Remote work doesn’t “ruin culture.” Undisciplined communication does. If your team’s memory lives in Slack threads and meeting recordings, you don’t have culture — you have amnesia.
Make Writing the Default, Not Meetings
Real-time chat is great for urgency and terrible for clarity. Deep work dies in a calendar full of “quick syncs.” Treat synchronous time as a scarce resource: use it to resolve conflict, unblock ambiguity, or build trust — not to broadcast information.
Set a simple hierarchy and enforce it: decisions and rationale live in a doc; status lives in your tracker (Linear/Jira); lightweight coordination happens in Slack; meetings are for the few topics that truly benefit from live debate.
A hard rule that fixes a surprising amount: if the decision isn’t written down in the agreed home for decisions, it’s not a decision. You can’t build a distributed team on vibes and screenshots.
Docs Are a Production System
Most teams treat documentation like chores. That’s backwards. In a distributed org, documentation is operating infrastructure — the thing that lets new people ship, incidents get resolved fast, and architecture evolve without folklore.
At minimum, keep four doc types current:
Architectural decision records (ADRs) so the “why” survives team changes.
Runbooks so on-call isn’t a hero sport.
Onboarding guides so new hires don’t need a personal tour guide.
Living API docs so consumers don’t reverse-engineer behavior from source and guesswork.
Make docs part of the definition of done. If a project changes behavior, it changes documentation. If an incident teaches you something, it produces a runbook update.
| Tool | Category | Cost | Best for |
|---|---|---|---|
| Linear | Issue Tracking | Paid plans | Fast workflows, opinionated UX |
| Notion | Documentation | Paid plans | Docs + wiki in one place |
Manage Outcomes. Stop Policing Activity.
Remote work exposes bad management fast. If you need constant visibility into “who’s online” to feel in control, your system is built on supervision instead of outcomes.
Use OKRs or a similar method to define what success looks like in the real world: shipped behavior, reliability, customer impact, risk reduced. Then keep weekly check-ins brutally practical: what moved, what’s next, what’s blocked, and what decision needs to be made.
Rituals Aren’t Fluff — They’re the Glue
Culture doesn’t come from a mission statement. It comes from repeated behaviors people can predict. Schedule 1:1s that are about the human, not a disguised status meeting. If your 1:1 agenda is only tasks, you’re missing the point.
Rituals worth keeping for engineering teams:
Weekly show-and-tell to make progress visible across time zones.
Monthly tech talks to spread context without a meeting cascade.

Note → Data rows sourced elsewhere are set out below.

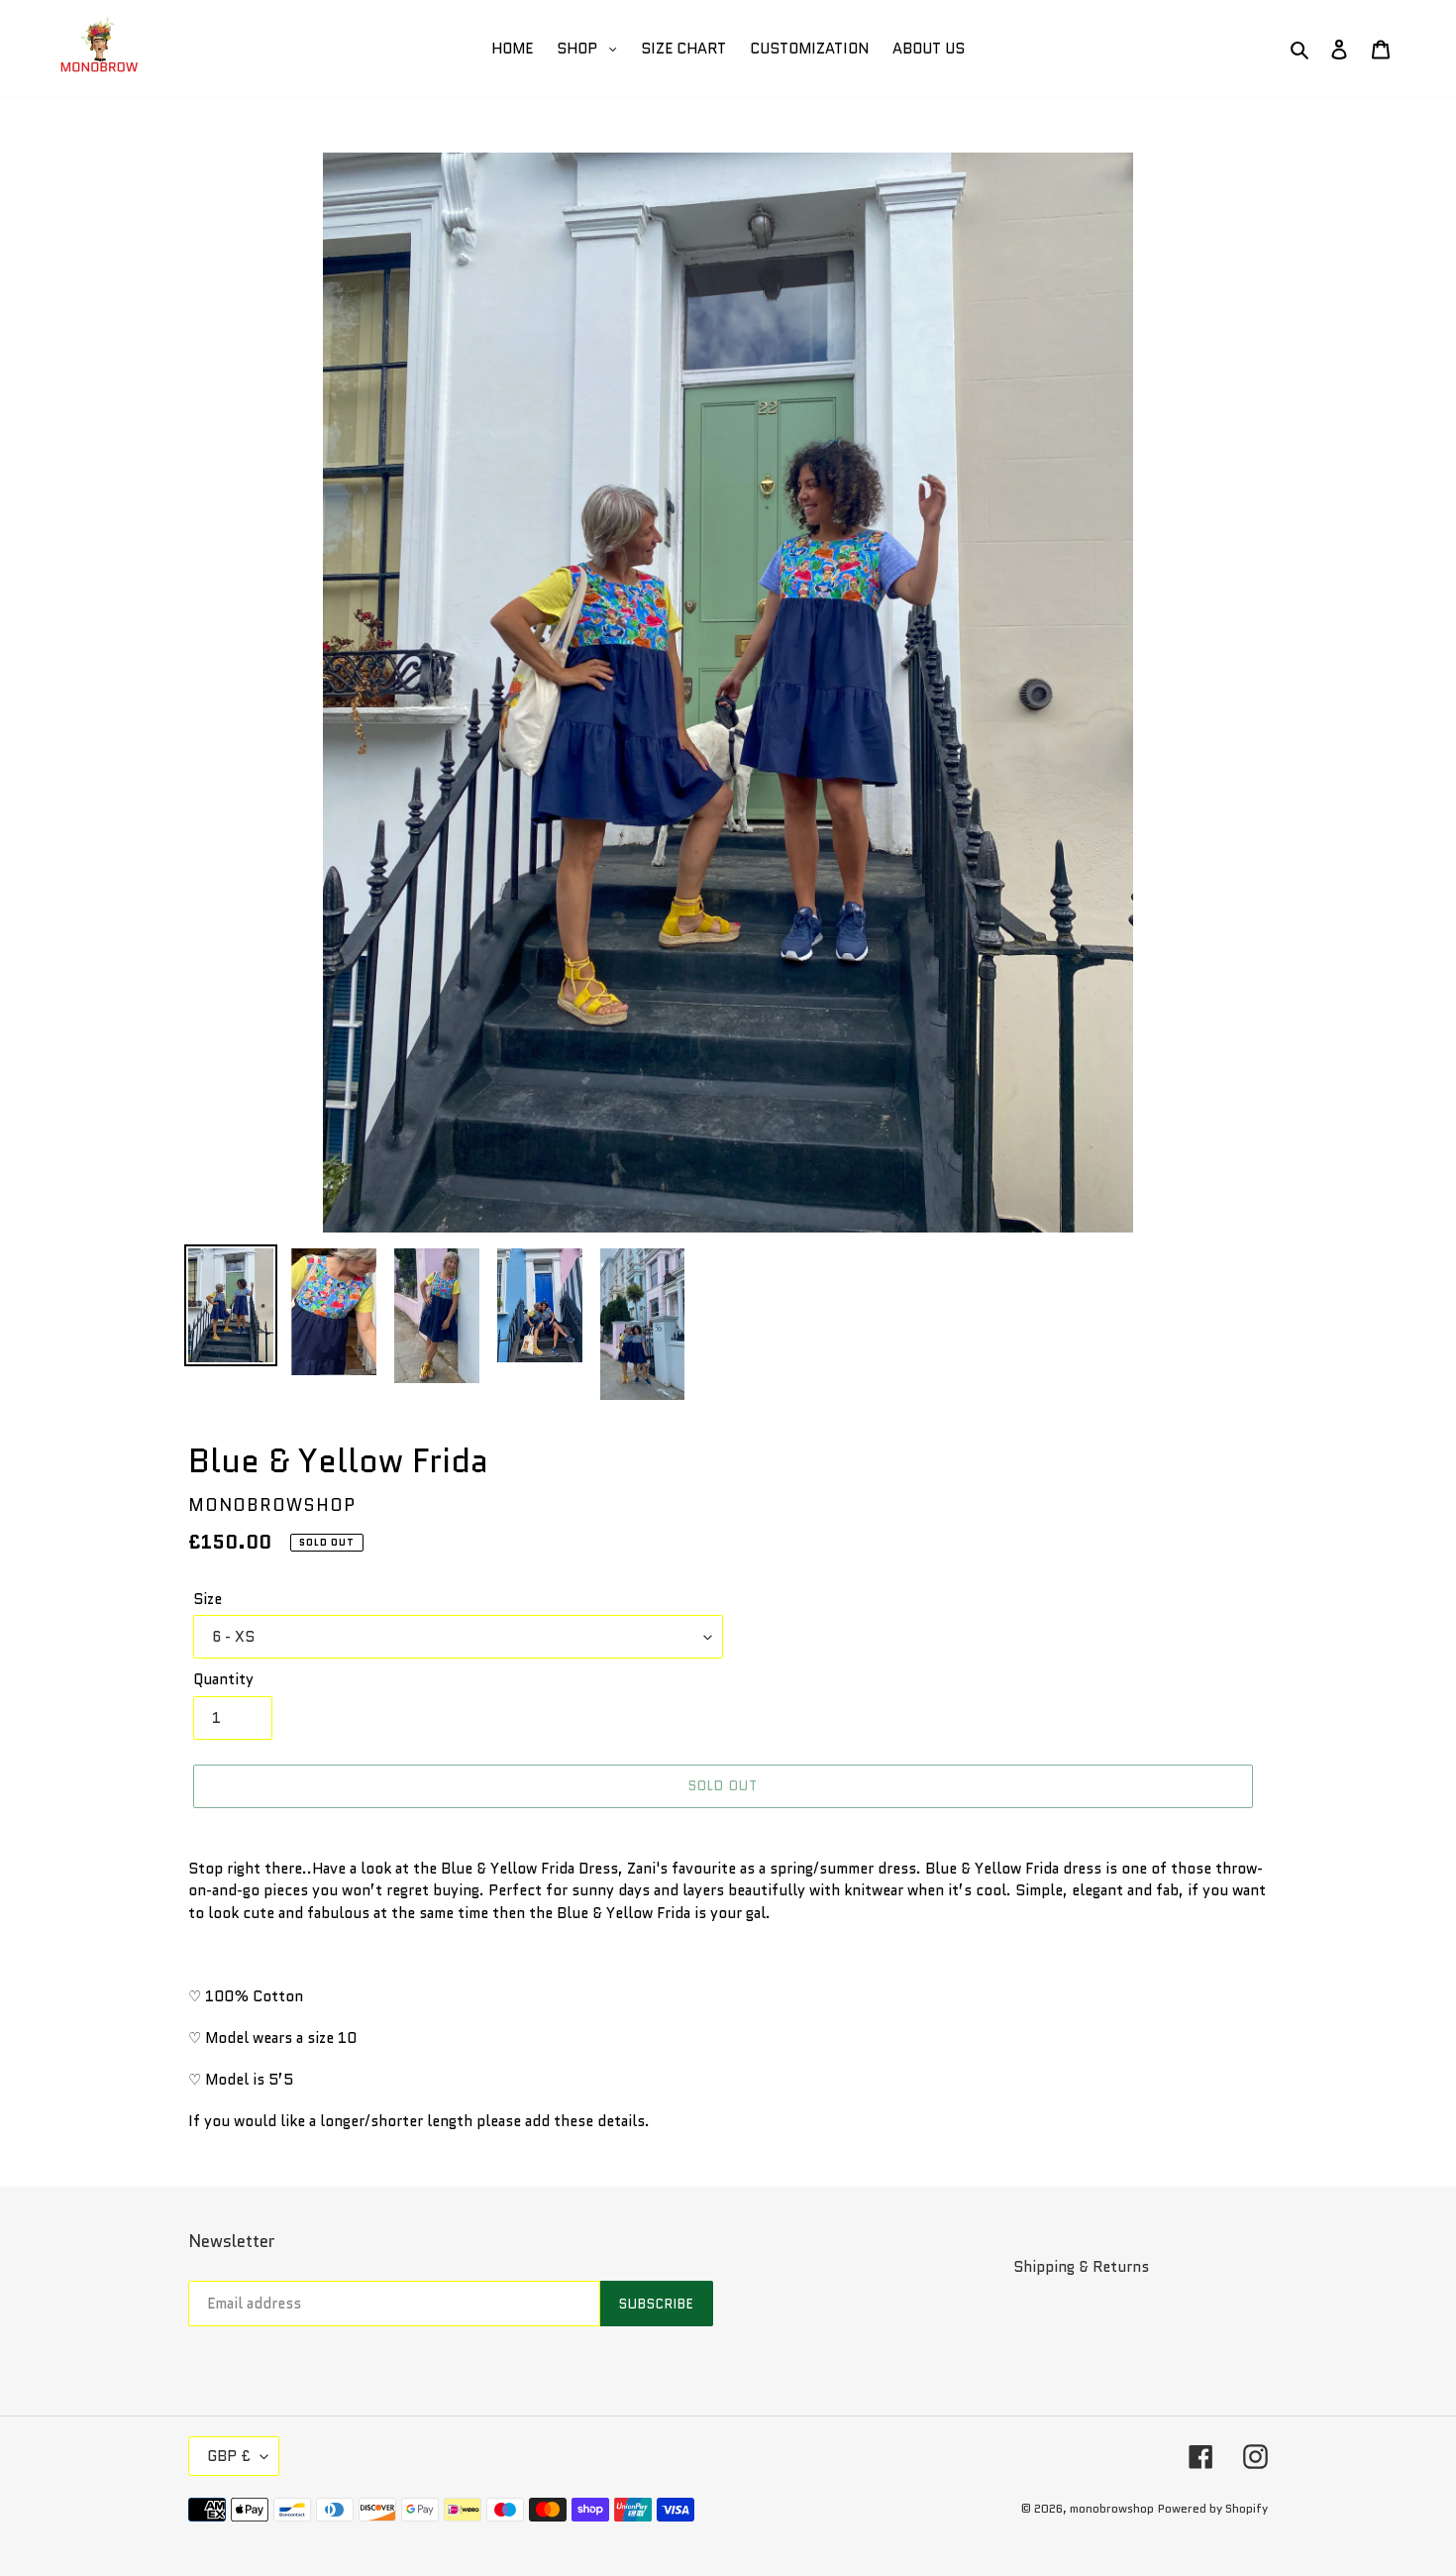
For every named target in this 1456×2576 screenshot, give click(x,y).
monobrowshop (1112, 2508)
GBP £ (229, 2456)
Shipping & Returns (1081, 2267)
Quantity (223, 1679)
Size (207, 1599)
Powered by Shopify (1213, 2508)
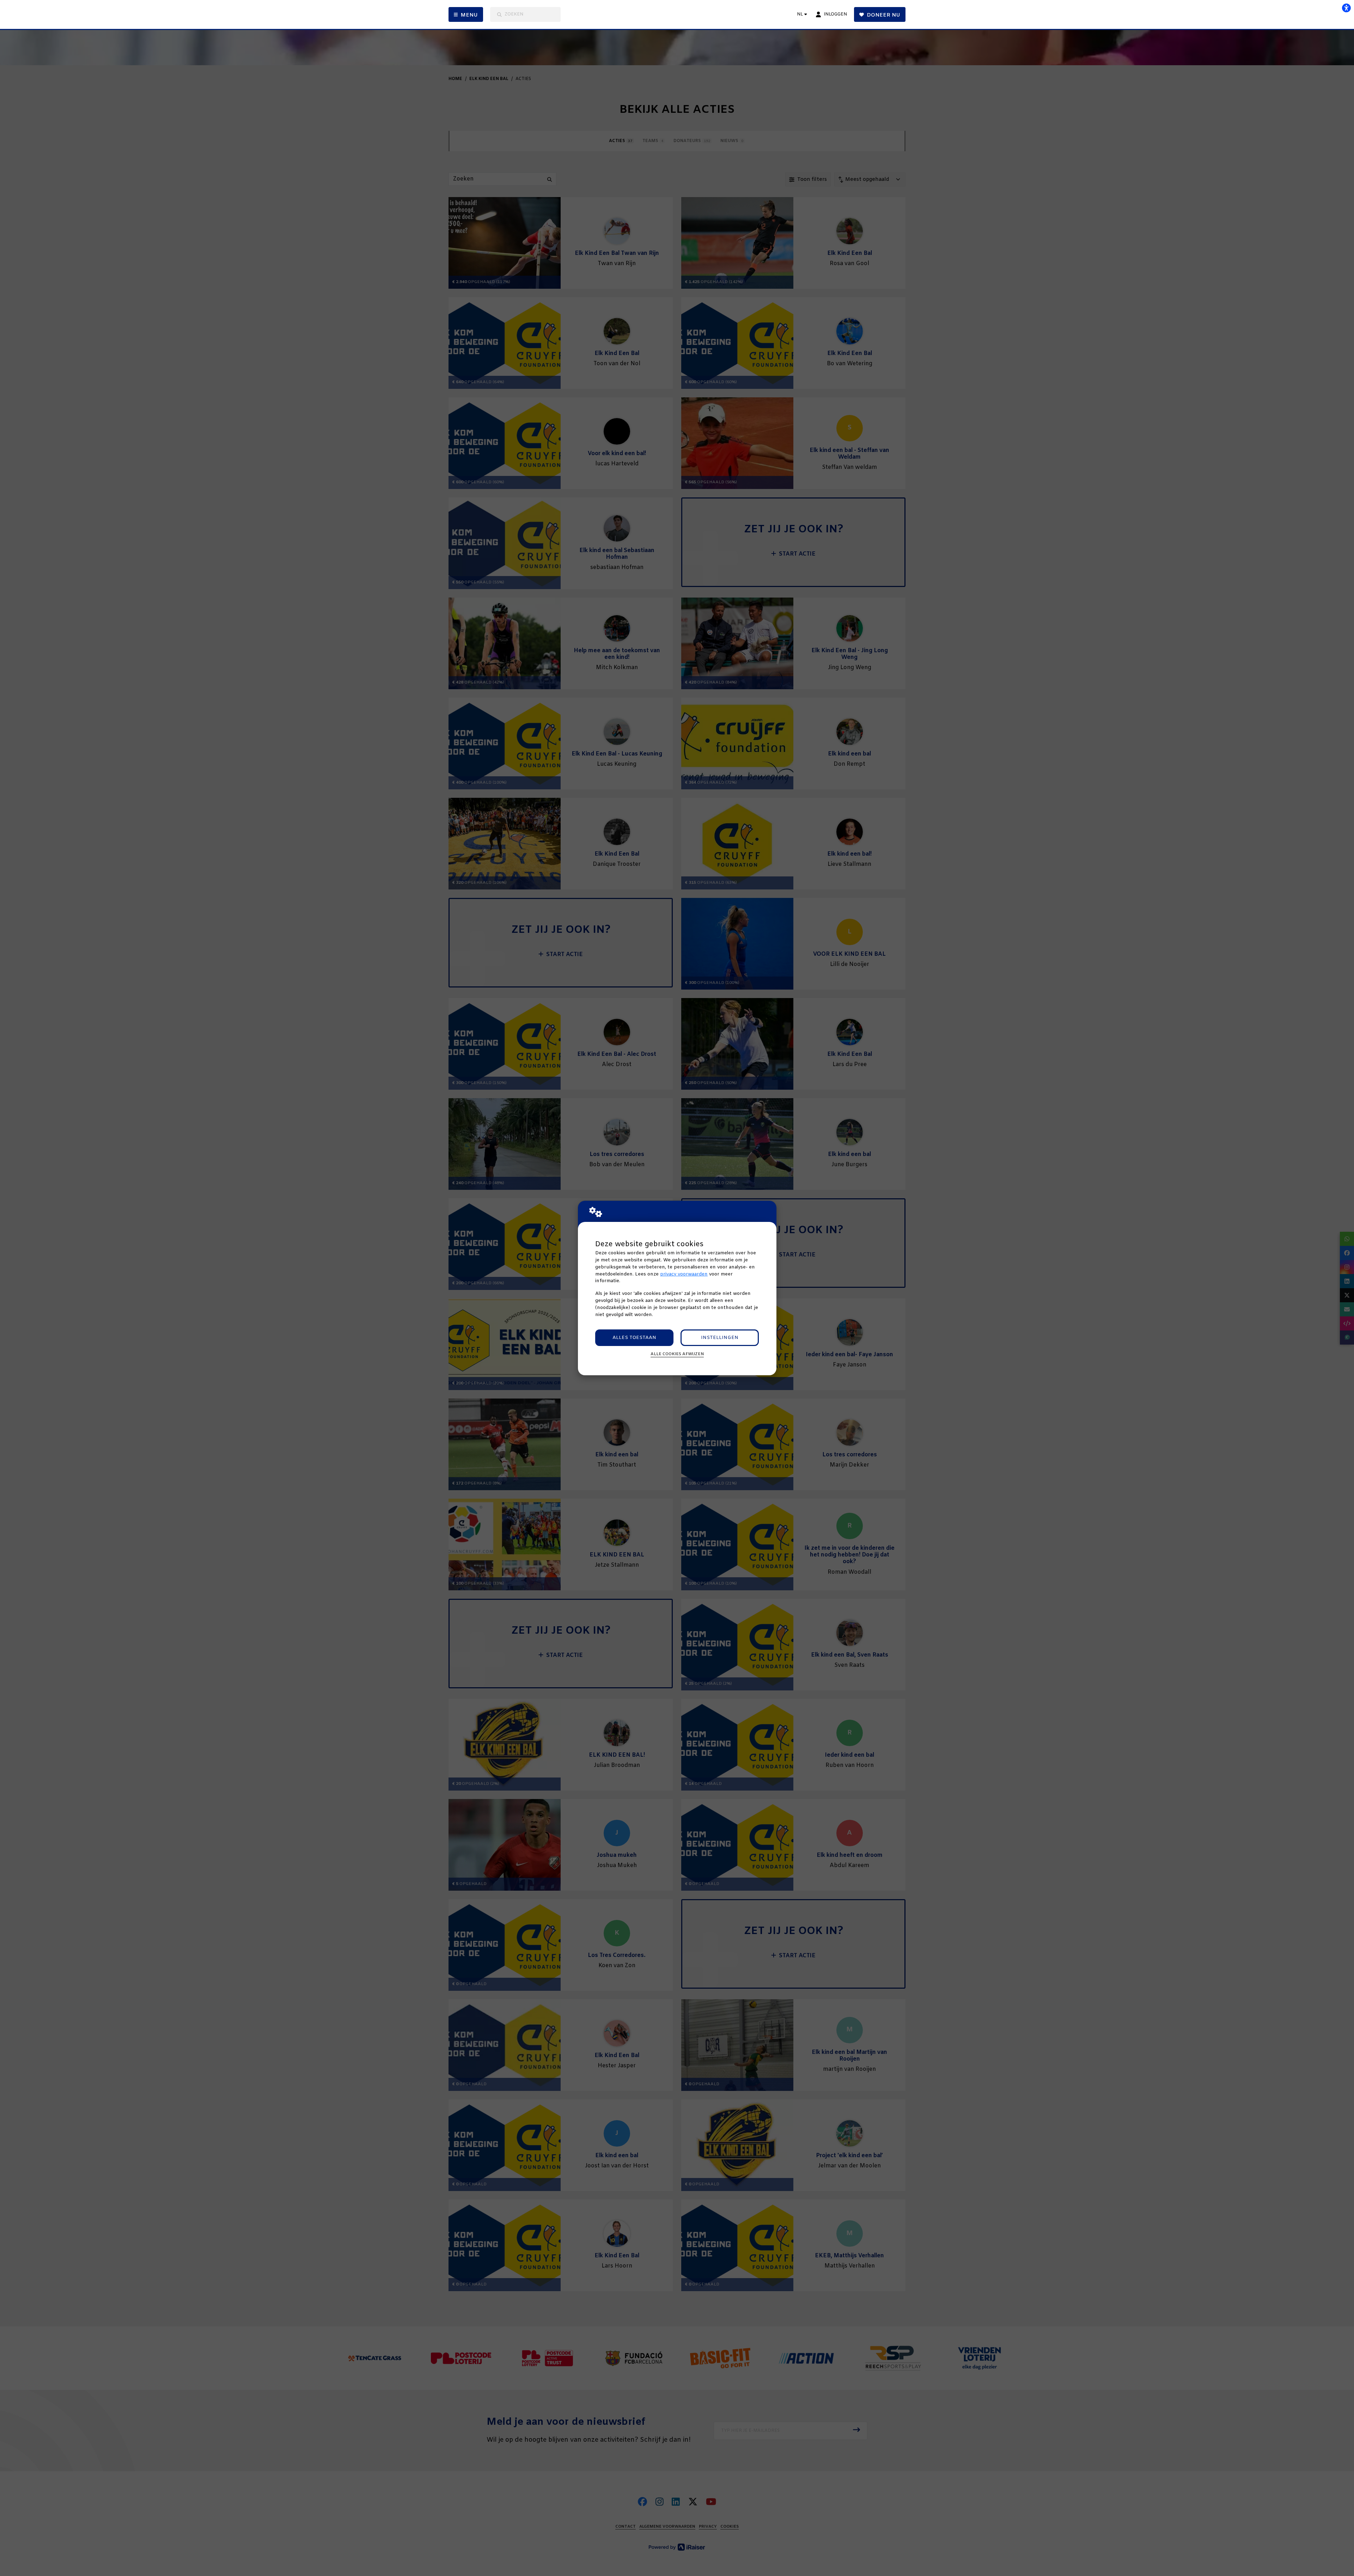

Hack weeks to create room for experiments and cross-team work.
And yes, get people in the same room sometimes. Not to “collaborate better” — you can collaborate fine over text. Do it to compress trust-building: shared meals, longer conversations, the stuff video calls rarely produce.
Next action: open your team’s last big decision. Can a new hire find the rationale in under five minutes without asking anyone? If not, you don’t have an async problem — you have a memory problem.